Sample allowlists for specific architectures are provided in
allowlists/
directory. These are meant to be a starting point, and should
be used with caution. Each site may add to, remove from, or modify the write
masks in the allowlist depending on specific needs. See the Troubleshooting
section below for more information.
To configure the allowlist:
cat allowlist/al_file > /dev/cpu/msr_allowlist
Where al_file
can be determined as follows:
printf 'al_%.2x%x\n' $(lscpu | grep "CPU family:" | awk -F: '{print $2}') $(lscpu | grep "Model:" | awk -F: '{print $2}')
To confirm successful allowlist configured:
cat /dev/cpu/msr_allowlist
To enumerate the current allowlist (i.e., implies allowlist was loaded successfully):
cat < /dev/cpu/msr_allowlist
To remove allowlist (as root):
echo > /dev/cpu/msr_allowlist
The msrsave utility provides a mechanism for saving and restoring MSR values based on entries in the allowlist. To restore MSR values, the register must have an appropriate writemask.
Modification of MSRs that are marked as safe in the allowlist may impact subsequent users on a shared HPC system. It is important the resource manager on such a system use the msrsave utility to save and restore MSR values between allocating compute nodes to users.

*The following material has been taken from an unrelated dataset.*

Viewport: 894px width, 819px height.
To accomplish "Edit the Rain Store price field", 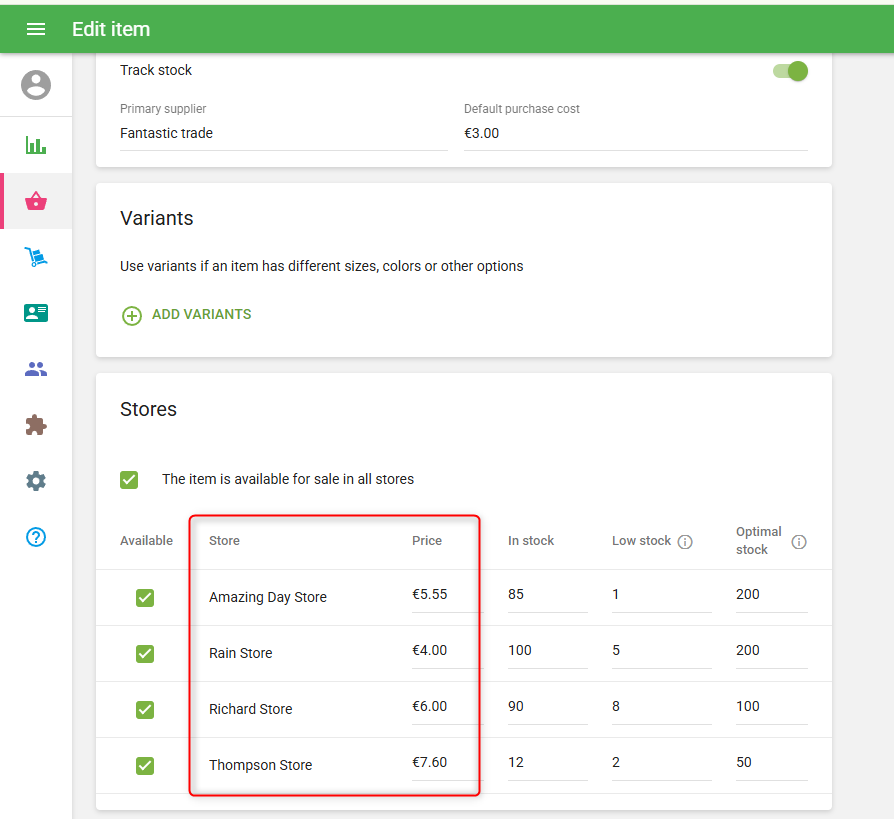I will 445,651.
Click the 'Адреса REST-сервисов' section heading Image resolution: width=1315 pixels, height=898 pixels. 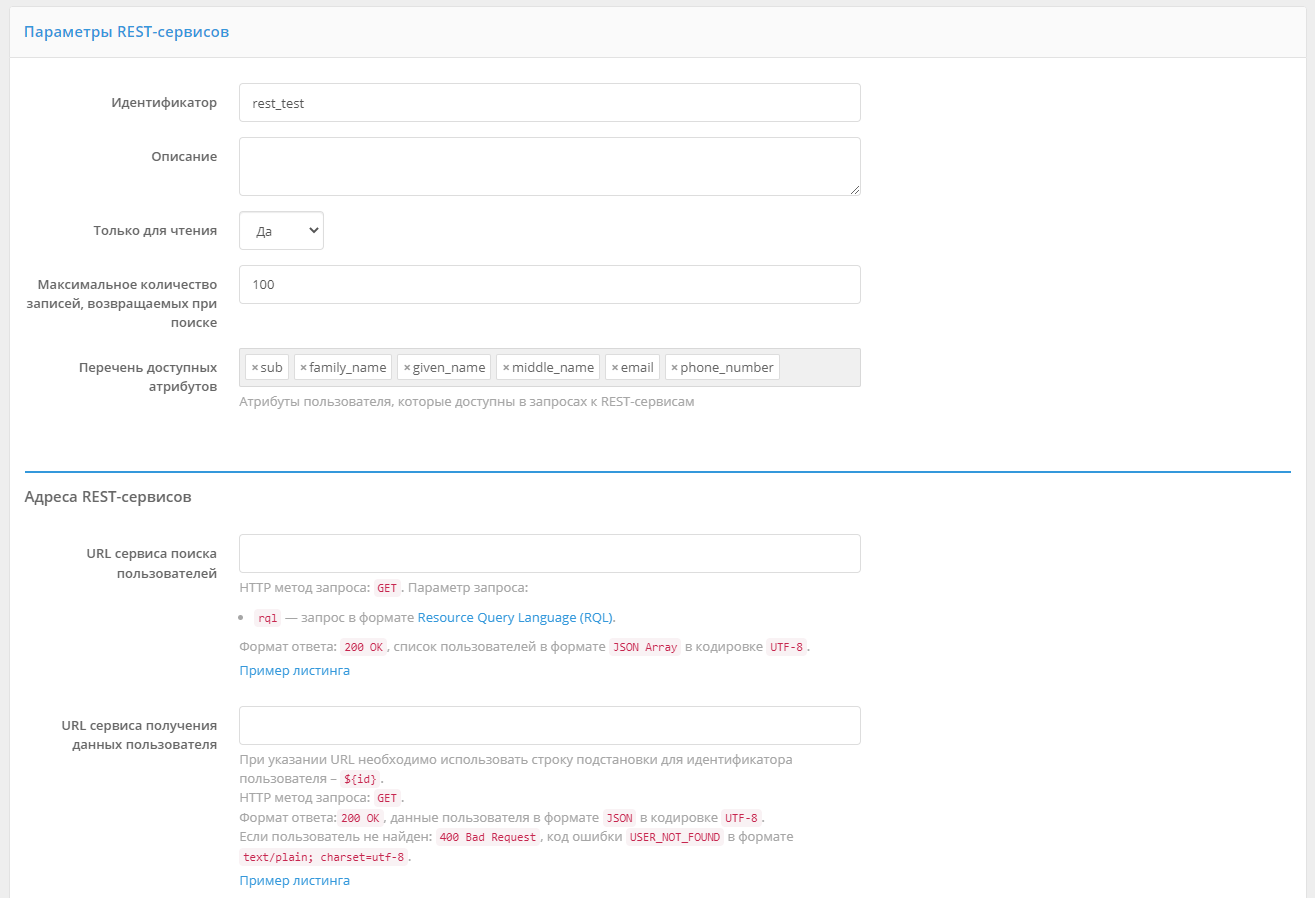[108, 496]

An example of this has been implemented for the SLURM resource manager as a SPANK plugin. This plugin can be built with the "make spank" target and installed with the "make install-spank" target. This uses the SLURM SPANK infrastructure to make a popen(3) call to the msrsave command line utility in the job epilogue and prologue.
The version of msrsave (and msr-safe) can be modified by updating the following compiler flag:
-DVERSION=\"MAJOR.MINOR.PATCH\"
The msrsave version can be queried with:
msrsave --version
If you encounter errors attempting to read a particular MSR, it may be for several reasons:
If you encounter a "Permission denied" error, likely the MSR was not exposed in the current allowlist.

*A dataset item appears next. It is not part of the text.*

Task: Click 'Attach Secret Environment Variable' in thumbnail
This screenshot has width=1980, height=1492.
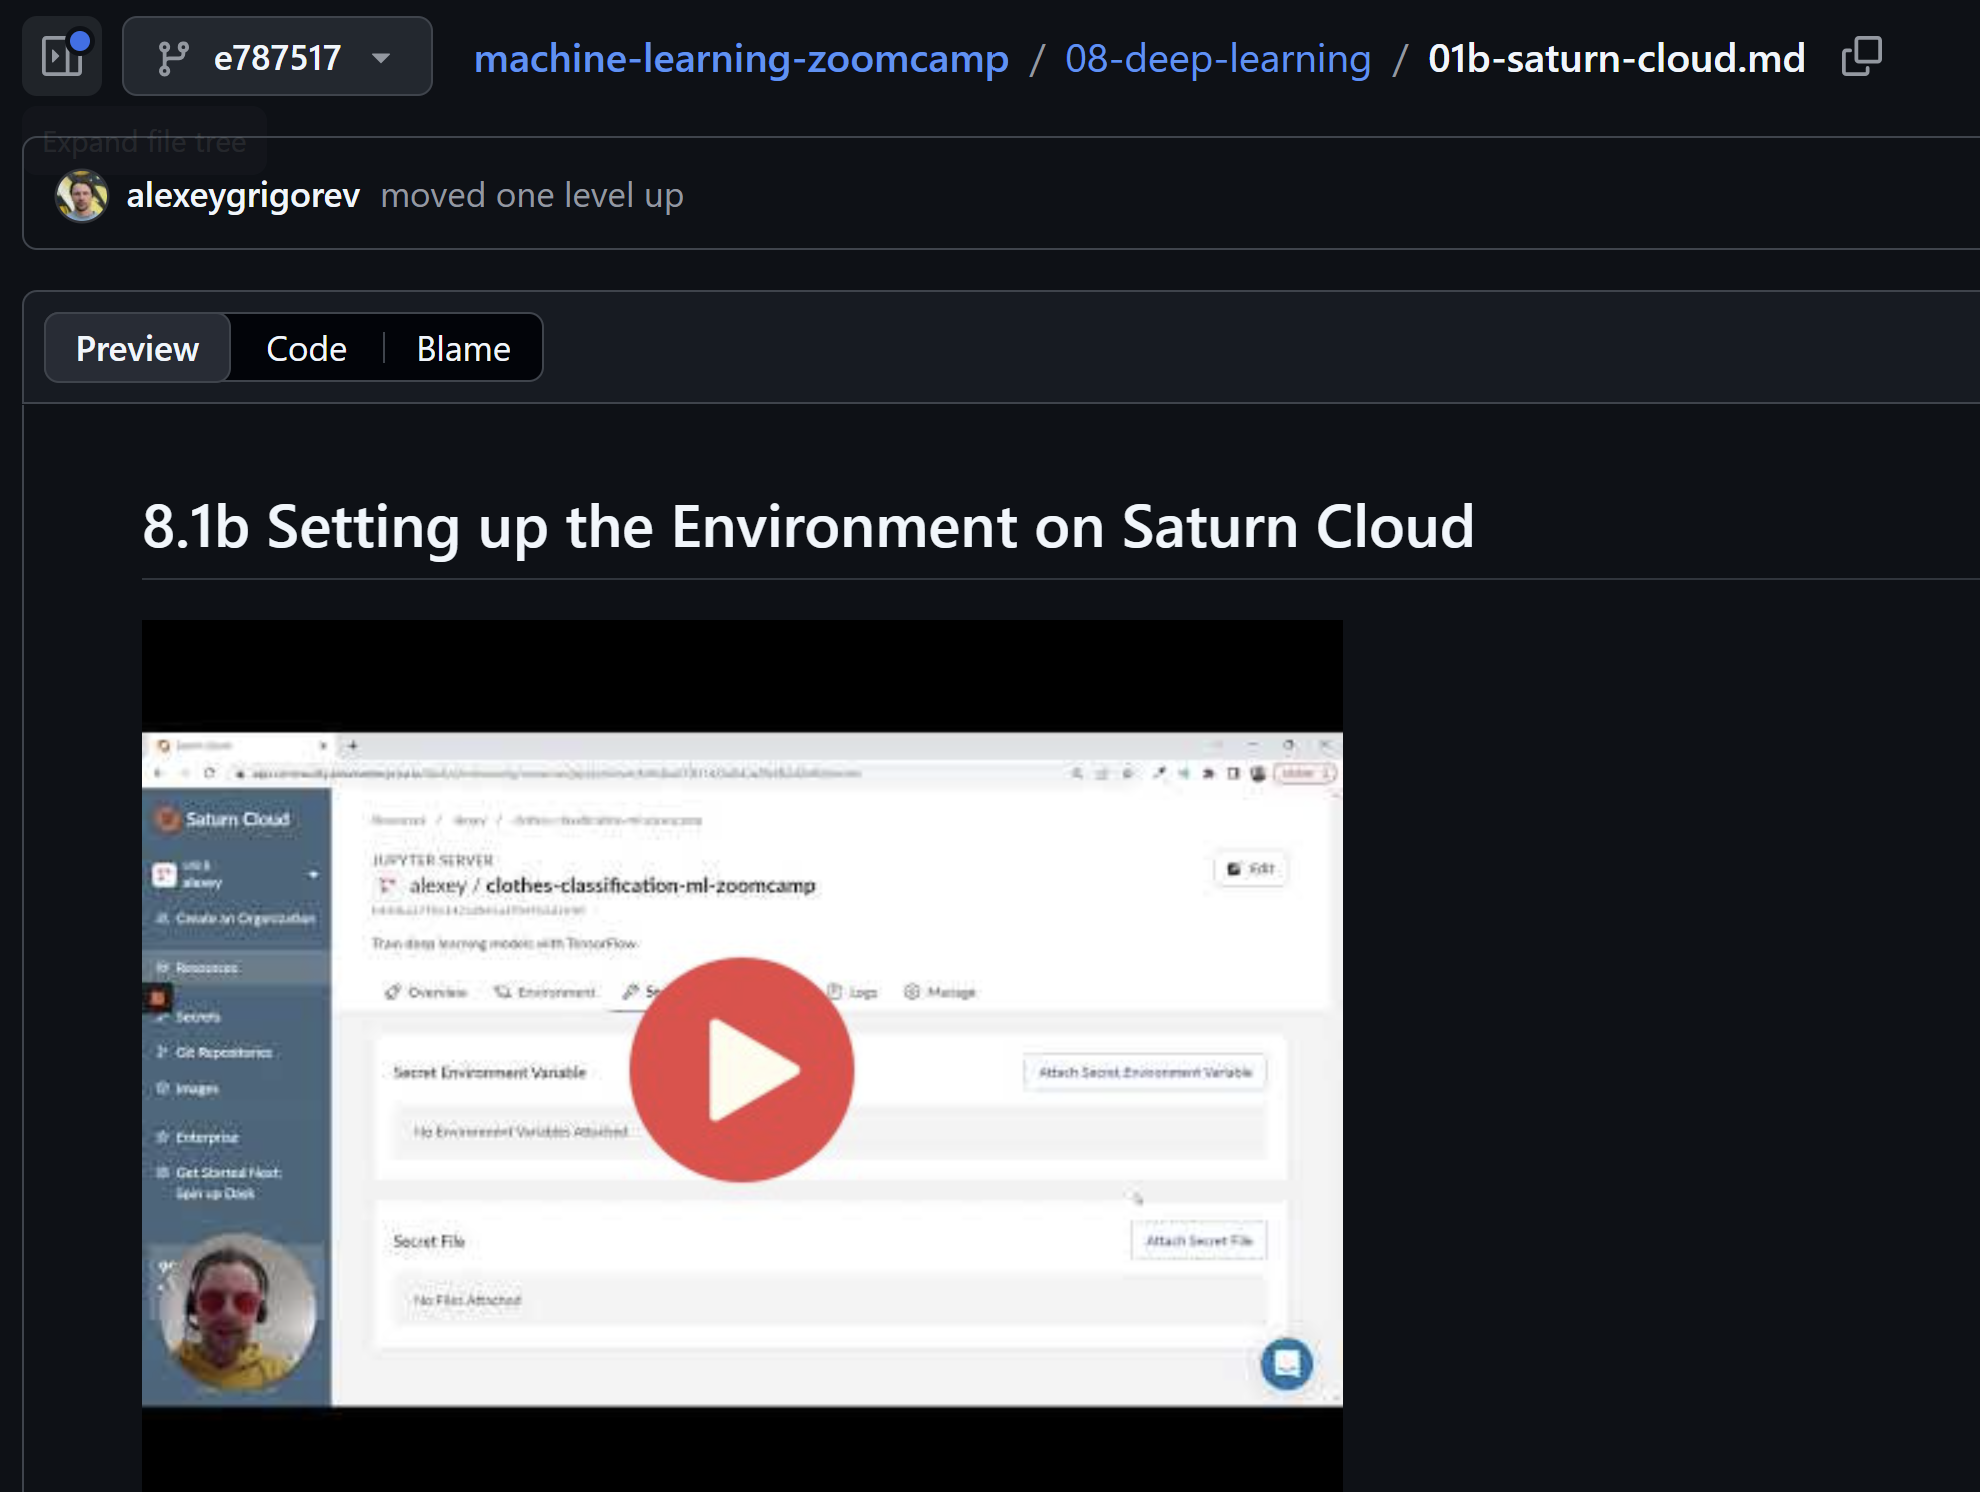Action: [1145, 1072]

It is possible that the MSR you are attempting to read is not supported by your CPU. You will likely see this if attempting to use the msrsave utility. In that case, you should see an error message like the following:
Warning: Failed to read msr value ...
These messages are benign and should not interfere with msrsave's ability to save and restore MSR values that are currently supported. If it is desired to remove the warning messages, remove the corresponding entry from the allowlist.
msr-safe relies on the Linux filesystem permissions to restrict access to the
allowlist, the batch device and the individual msr devices. The stock kernel
msr module does not have the allowlist mechanism, of course, but does
add another layer of protection: users/binaries accessing /dev/cpu/X/msr must
have the CAP_SYS_RAWIO
capability. For a general explanation of the Linux
capability model see `man -s7 capabilities. For discussion of why this was
added see the Linux Weekly News article The Trouble with
CAP_SYS_RAWIO.
If you are transitioning from using the stock Linux msr kernel module and
relying on CAP_SYS_RAWIO
, please be aware that msr_safe does not perform
capability checks. Any user with sufficient file permissions can access the
device drivers.
msr-safe is released under the GPL v2.0 license. For more details, please see the LICENSE and NOTICE files.
SPDX-License-Identifier: GPL-2.0-only
LLNL-CODE-807679
License and LLNL release number have been corrected to match internal records.